The Arizona Republic does deserve a nod because it posted an opinion article early on, on April 24, by conservative GOP Arizona State Rep. Maria Syms about Karvelis’ left-wing slant:

“It turns out our friends at #RedForEd are more red than many people know. Cursory research (my public-school teachers taught me well) reveals that #RedForEd’s music-teacher leaders, 23-year-old Noah Karvelis and comrade Derek Harris, are political operatives who moved here within the last two years to use teachers and our children to carry out their socialist movement — cue Karvelis’ former boss Bernie Sanders.”

Karvelis, Syms wrote, is “the media darling, teaching two years in Arizona with a provisional certificate. He prides himself on teaching the hip-hop music of Kendrick Lamar (whose lyrics include ‘we hate Popo (police), wanna kill us dead in the street for sure…’) to 10-year-olds, indoctrinating them in ‘social movements and societal change’ and ‘socioeconomic and racial privilege’.”

Syms didn’t return two voicemails that The Wanderer left at her legislative office.

Hijacked

Conservative GOP political consultant Constantin Querard told The Wanderer on May 14 that #RedForEd had been channeled into partisan purposes.

“While a lot of the people who showed up were not there for partisan purposes, the movement was clearly being hijacked by liberal groups,” Querard said. “That is why the RedForEd supporters who are suddenly running for legislative offices are running exclusively against the very same Republicans who voted FOR the pay raise, while the Democrats who voted AGAINST the teachers and their pay raises are getting a free pass.”

Meanwhile, Rob Haney, a retired chairman of the Maricopa County Republican Party, based in Phoenix, told The Wanderer on May 14 there’s irony in the fact that schools, which strive for being bully-free, have their own sets of bullies.

“Teacher-union members are in the forefront of discussions on how to stop bullying in our schools. However, the teachers are using Democrat Party bullying tactics to intimidate others,” Haney said. “They have just closed Arizona schools by an illegal strike of public employees, which left parents and students in an untenable situation.

“They also caused major disruptions on our streets as they marched by the thousands to the state executive and legislative offices, screeching and shouting to demand a huge pay raise. And they shunned fellow teachers who opposed the strike,” he said. “Much like the Democrats in Washington, D.C., they will suffer no adverse consequences for their acts.

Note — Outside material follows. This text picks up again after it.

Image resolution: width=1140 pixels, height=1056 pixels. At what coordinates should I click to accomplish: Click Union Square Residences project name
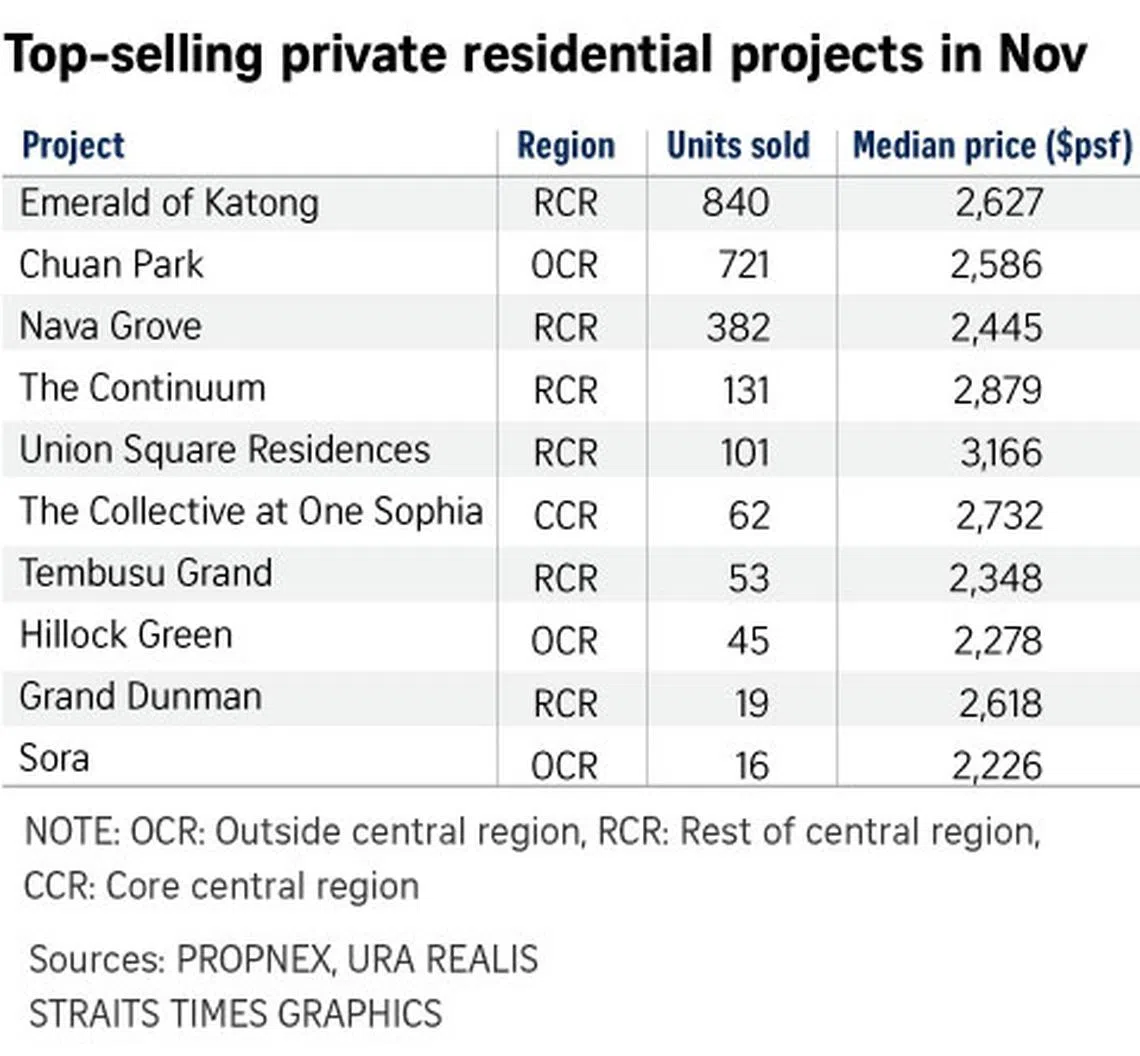point(225,450)
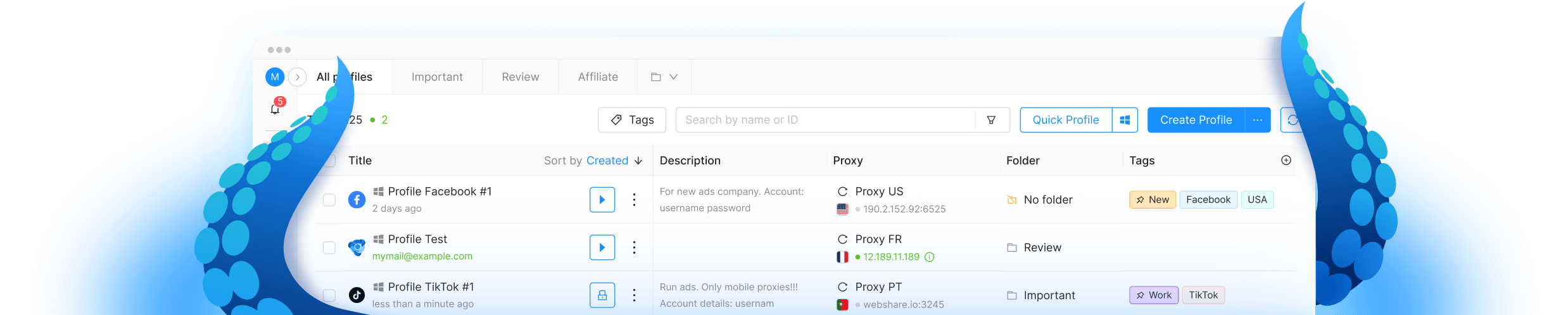Click the info icon beside 12.189.11.189

pyautogui.click(x=930, y=257)
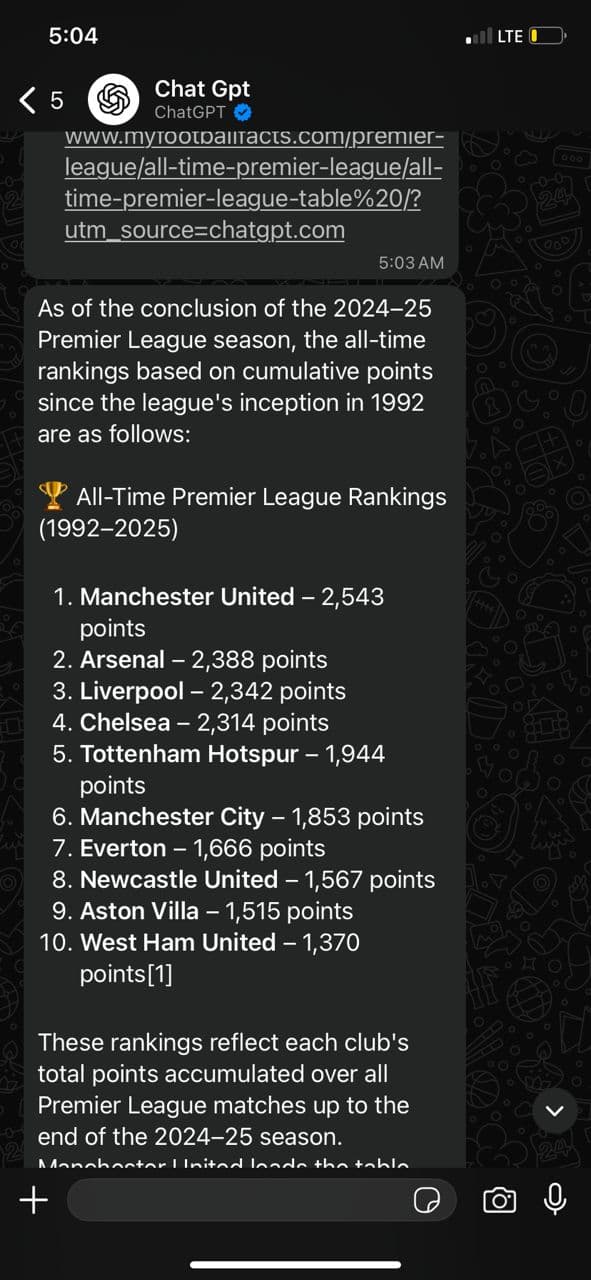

“Our children are being taught the abusive art of bullying by their teachers, who pretend to be opposed to bullying. The teacher unions give 93 percent of their political donations to the Democrat Party. In this case, the teachers bullied a Republican legislature and governor into submitting to their demands,” Haney said.

“Far from the Republicans winning union votes by their capitulation, they have now energized the Democrat base to vote out Republicans in the fall. This is reminiscent of RINO Sen. John McCain supporting Comprehensive Immigration Reform to kill the Republican Party with millions of new Democrat Party voters,” Haney said, adding:

“The only answer I see to the destructive tactics of teacher unions is for parents to home-school or send their children to private schools, thus preventing the Democrat Party unions from possessing the minds of their children.”

Radio talk host James T. Harris, of Phoenix-based KFYI (550 AM), had as a guest on May 7 a teacher from suburban Chandler, Jennifer Hill. She told of harassment against teachers who opposed the strike. Hill said she heard she was fired, but when she checked with her human-relations department, she was told she had been suspended for her own protection.

The talk host said #RedForEd teachers taunted Hill online about her being fired.

Harris also had a retired union-member caller who said union members were brought here from neighboring states to demonstrate, from California, Nevada, Utah, and New Mexico.

Given western distances and Phoenix’s location in south-central Arizona, that wouldn’t have been a brief drive.